Use of a recombinant Salmonella enterica serovar Typhimurium strain expressing C-Raf for protection against C-Raf induced lung adenoma in mice

Ivaylo Gentschev¹^* , Joachim Fensterle¹^* , Andreas Schmidt¹^* , Tamara Potapenko¹ , Jakob Troppmair² , Werner Goebel³ and Ulf R Rapp¹

¹Institut für Medizinische Strahlenkunde und Zellforschung (MSZ), University of Wuerzburg, D-97078 Wuerzburg, Germany

²Daniel-Swarovski-Research Laboratory, Department of General and Transplant Surgery, Innsbruck Medical University, Innsbruck, Austria

³Department of Microbiology, University of Wuerzburg, D-97074 Wuerzburg, Germany

author email corresponding author email* Contributed equally

BMC Cancer 2005, 5:15doi:10.1186/1471-2407-5-15


Published:	9 February 2005

Abstract

Background

Serine-threonine kinases of the Raf family (A-Raf, B-Raf, C-Raf) are central players in cellular signal transduction, and thus often causally involved in the development of cancer when mutated or over-expressed. Therefore these proteins are potential targets for immunotherapy and a possible basis for vaccine development against tumors. In this study we analyzed the functionality of a new live C-Raf vaccine based on an attenuated Salmonella enterica serovar Typhimurium aroA strain in two Raf dependent lung tumor mouse models.

Methods

The antigen C-Raf has been fused to the C-terminal secretion signal of Escherichia coli α-hemolysin and expressed in secreted form by an attenuated aroA Salmonella enterica serovar Typhimurium strain via the α-hemolysin secretion pathway. The effect of the immunization with this recombinant C-Raf strain on wild-type C57BL/6 or lung tumor bearing transgenic BxB mice was analyzed using western blot and FACS analysis as well as specific tumor growth assays.

Results

C-Raf antigen was successfully expressed in secreted form by an attenuated Salmonella enterica serovar Typhimurium aroA strain using the E. coli hemolysin secretion system. Immunization of wild-type C57BL/6 or tumor bearing mice provoked specific C-Raf antibody and T-cell responses.

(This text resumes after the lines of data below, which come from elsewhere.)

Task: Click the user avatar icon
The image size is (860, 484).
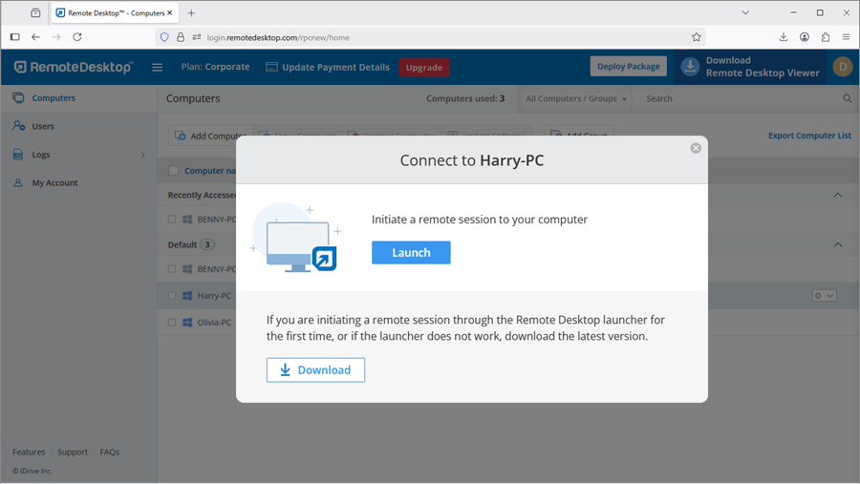Action: 842,66
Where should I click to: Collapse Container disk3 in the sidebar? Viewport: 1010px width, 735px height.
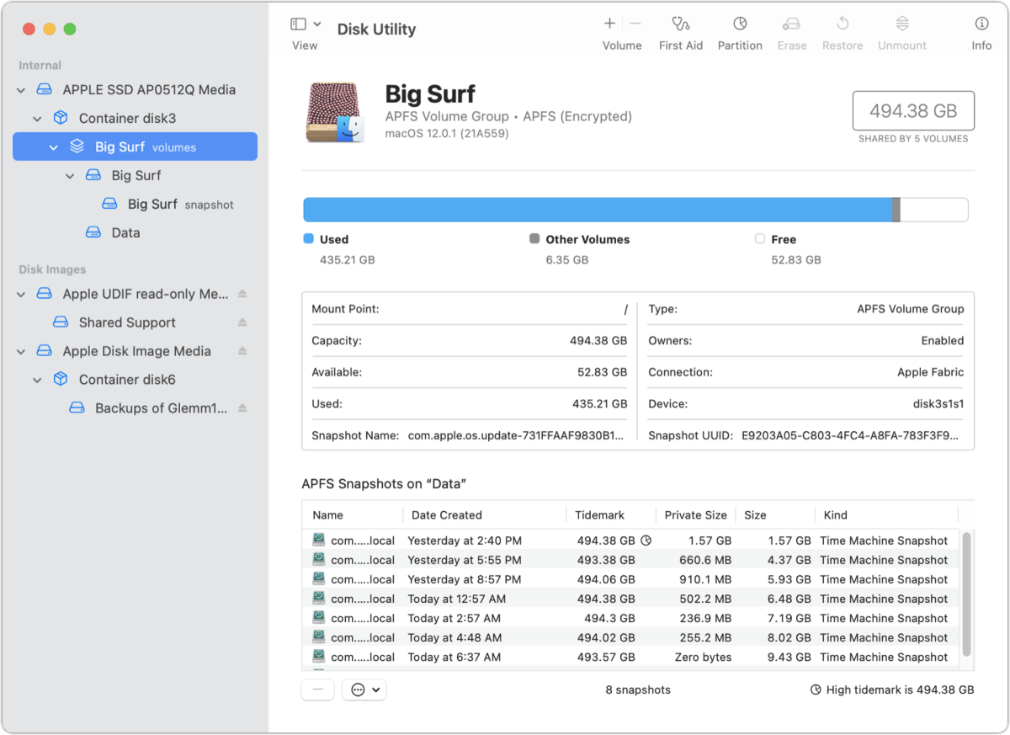pos(37,119)
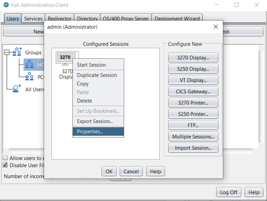
Task: Switch to the Services tab
Action: 33,19
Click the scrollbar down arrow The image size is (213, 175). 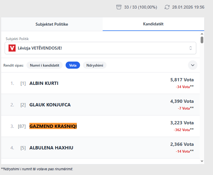click(202, 161)
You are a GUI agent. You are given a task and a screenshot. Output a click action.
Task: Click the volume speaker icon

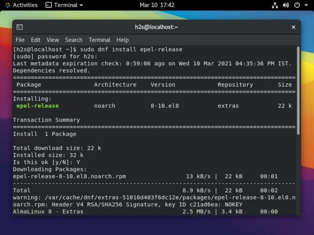(x=286, y=5)
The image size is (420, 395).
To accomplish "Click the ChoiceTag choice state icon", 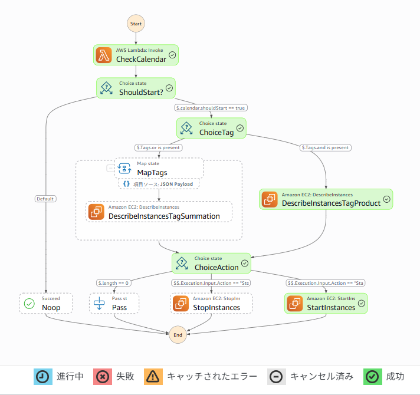I will [187, 128].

Most importantly, the vaccine strain significantly reduced tumor growth in two transgenic mouse models of Raf oncogene-induced lung adenomas.

Conclusions

The combination of the C-Raf antigen, hemolysin secretion system and Salmonella enterica serovar Typhimurium could form the basis for a new generation of live bacterial vaccines for the treatment of Raf dependent human malignancies.